将函数指针和int引用传递给另一个函数
[英]Passing function pointers & int references to another function
问题描述
Just started working on ac project. 
刚开始从事ac项目。 Need help with passing function pointers/macro functions/etc. 在传递函数指针/宏函数/等方面需要帮助。 I'm a php & python OO guy, but new to c. 我是php&python OO对象,但对c还是陌生的。 I tried to generalize the example for this post. 我试图归纳本文的示例。 I have a main.c with a lib for the Axon microcontroller I'm working with. 我有一个main.c,其中包含我正在使用的Axon微控制器的库。 Works like a charm with everything in main.c. 与main.c中的所有内容一样具有魅力。 I need to move some of the functionality out of main to more organized lib files as my code grows. 随着代码的增长,我需要将一些功能从主要功能移出到更有条理的lib文件中。 The base microcontroller lib creates a macro function that allows me to send data to the microcontroller to make a servo move left or right. 基本的微控制器库创建了一个宏函数,该函数使我可以将数据发送到微控制器以使伺服器向左或向右移动。 I now need to create a servo specific file (HS-422.c) that will will allow me to pass references/pointers(?) to a generic function that will execute for each servo to ease on code duplication. 现在,我需要创建一个伺服专用文件(HS-422.c),该文件将允许我将引用/指针(?)传递给通用函数,该函数将为每个伺服器执行,以简化代码复制。
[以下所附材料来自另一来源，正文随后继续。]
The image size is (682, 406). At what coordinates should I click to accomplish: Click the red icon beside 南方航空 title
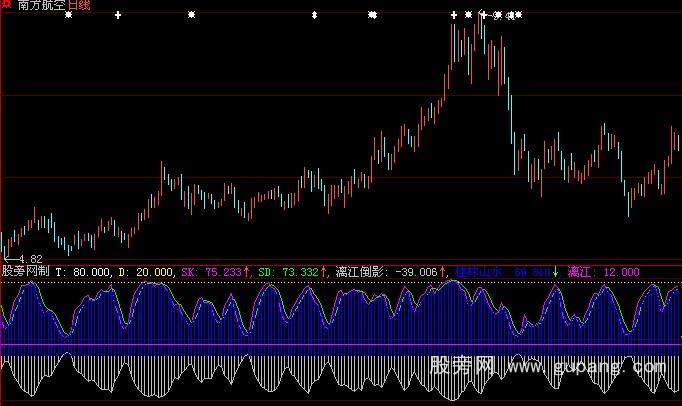tap(7, 6)
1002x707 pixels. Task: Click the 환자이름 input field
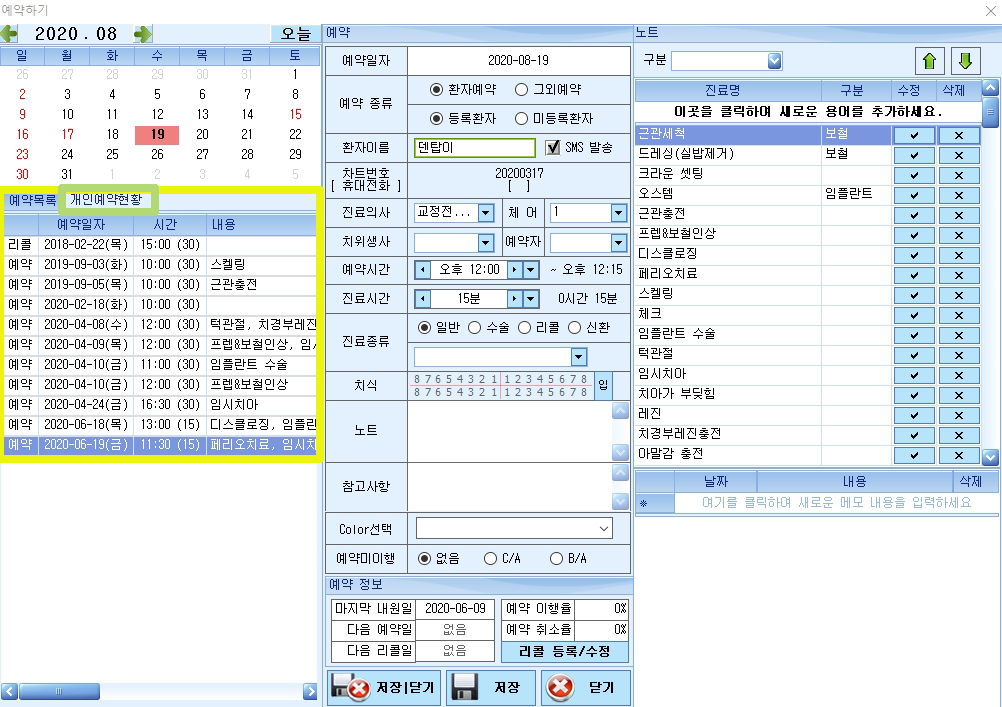click(x=475, y=148)
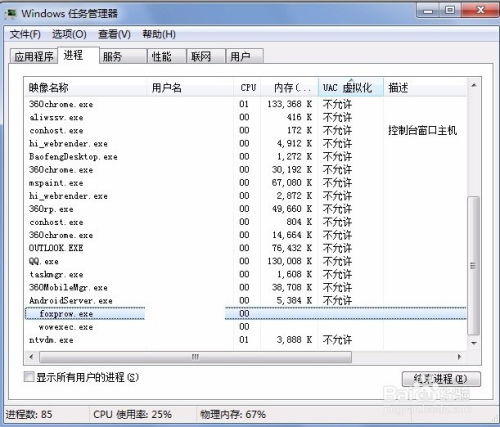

Keep in mind I'm only focused on passing macros/functions/variable references to other functions and have them called / set. 请记住,我只专注于将宏/函数/变量引用传递给其他函数,并将它们称为/设置。 The other basics of c I understand. 我了解c的其他基础知识。 I must have tried a 100 different ways to make this work today with no luck. 我一定尝试了100种不同的方法来使这项工作今天顺利进行。 So just wrote a simplified version hoping you might get an idea of what I'm attempting. 因此,只写了一个简化版本,希望您对我正在尝试的内容有所了解。
Thank you for your help! 谢谢您的帮助!
/*
* main.h
* I'm trying to make a pointer or reference to the macro.
* The original file had:
* #define servo1(position) servo(PORTE,2,position);
*/
// servo is a macro defined in another microcontroller file
#define (void)(*servo1)(position) servo(PORTE,2,position);
#define (void)(*servo2)(position) servo(PORTE,3,position);
/* main.c */
// init main functions
void servo_scan(void);
// init vars
int servo1_location = 0;
int servo2_location = 0;
int main(void)
{
for(;;)
{
servo_turn();
}
}
// get the servos to turn
void servo_turn(void)
{
turn_servo( *servo1, &servo1_location, 200);
turn_servo( *servo2, &servo2_location, 950);
}
/* HS-422.c */
void turn_servo(void (*servo)(int position), int ¤tLocation, int newLocation)
{
// turning
for(uint16_t i=¤tLocation; i<newLocation; i=i+10)
{
// turn servo
// hoping the specifc passed servo# pointer gets called
*servo(i);
// set value by reference to origional servo#_location var. making sure.
¤tLocation = i;
// pause
delay_ms(20);
}
}
2 个解决方案
解决方案1
2 2010-12-14 09:28:49
It's not really clear to me exactly what you're trying to achieve, but what is clear is that you don't really understand the concept of pointers/references in C - so I'll try to clarify, and hopefully that will help you implement what you need. 对我来说,确切的含义不是很清楚,但是很明显,您并不真正了解C中的指针/引用的概念-因此,我将尽力澄清一下,希望对您有所帮助。实现您所需要的。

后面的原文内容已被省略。